Can Germany become champions of Europe?
[Without hesitation] Yes of course! We can do it. But we need to prove it. The conditions are there. We have a very good team, a very good coach and a very good support staff. The question is: can the team cope with difficulties? And there are always difficulties at a tournament. If they’re able to find solutions, then we have a very good chance.
What are the differences between young players of the past and those of today?
There are very different influences today. But with young players nowadays I see an incredible will to win and impressive levels of professionalism from an early age. On the other hand I miss the openness in dealing with each other. Today the guys often prefer to keep themselves busy with new technology and social networks than with the team. I miss people playing funny pranks on each other. I notice it because our teams are all so quiet. On the team bus they have no problem listening to loud music. But why aren’t they making a loud noise out on the pitch? The two go hand in hand. In certain situations in a match there’s not enough communication for my liking. That little bit of audacity, craziness and emotionality is missing. We haven’t managed to reactivate that completely yet. At the moment I don’t have a magic solution, but that’s the thing I notice.
Is that just a problem in Germany or is it more widespread?
Honestly, I have to say that when I go to youth tournaments, we’re [Germany] the quietest. Being loud doesn’t mean you automatically win, but there are situations in which joyful emotionality is helpful. We need to think about that.
You are an incredibly passionate and thoughtful man who says things that aren’t always easy to hear. Doesn’t being a coach tempt you?
Definitely not! I don’t say that for tactical reasons, it’s just that my current role satisfies me completely.
Every tactical formation has had its era. You were an elegant sweeper before 4-4-2 came along, then 4-3-3 and all the other different variations. What do you think the system of the future will be?
I think having four at the back will remain, although some teams are experimenting with a three man defence again. It’s actually very exciting to see how the formations in the middle and further up will develop. Of course it depends on the type of players a team has available.
Modern tactical systems are designed to get wingers into one-on-one situations on the flanks. In the future will we see tactics revert back to having a conventional No10 as the main point of attack?
That depends on whether you have a conventional No10 to play with. Mesut Ozil is one without doubt. But ultimately it boils down to the definition of a No10. If he plays just off the striker, does that mean he is not a classic No10 just because the second striker is missing? I think we’ll see a classic No10 again in the future, but only if they’re strong enough and fit enough to defend as well.

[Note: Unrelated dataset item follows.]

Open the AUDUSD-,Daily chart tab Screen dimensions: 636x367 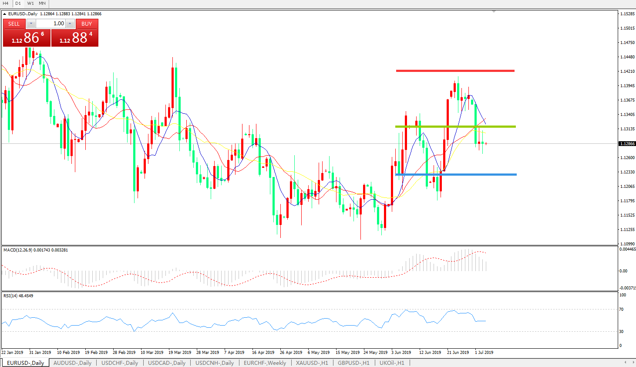tap(72, 363)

You mentioned Mesut Ozil. Could he win the FIFA Ballon D’Or?
I think there are several players in the German team who would be worthy winners. Ozil is one of them but there are others too. To be honest, these awards tend to go hand in hand with a team’s victory in a major tournament. Not always, but often. That will be the decisive factor. I’d certainly be very happy for someone else to be the last German winner of a major individual award [laughs].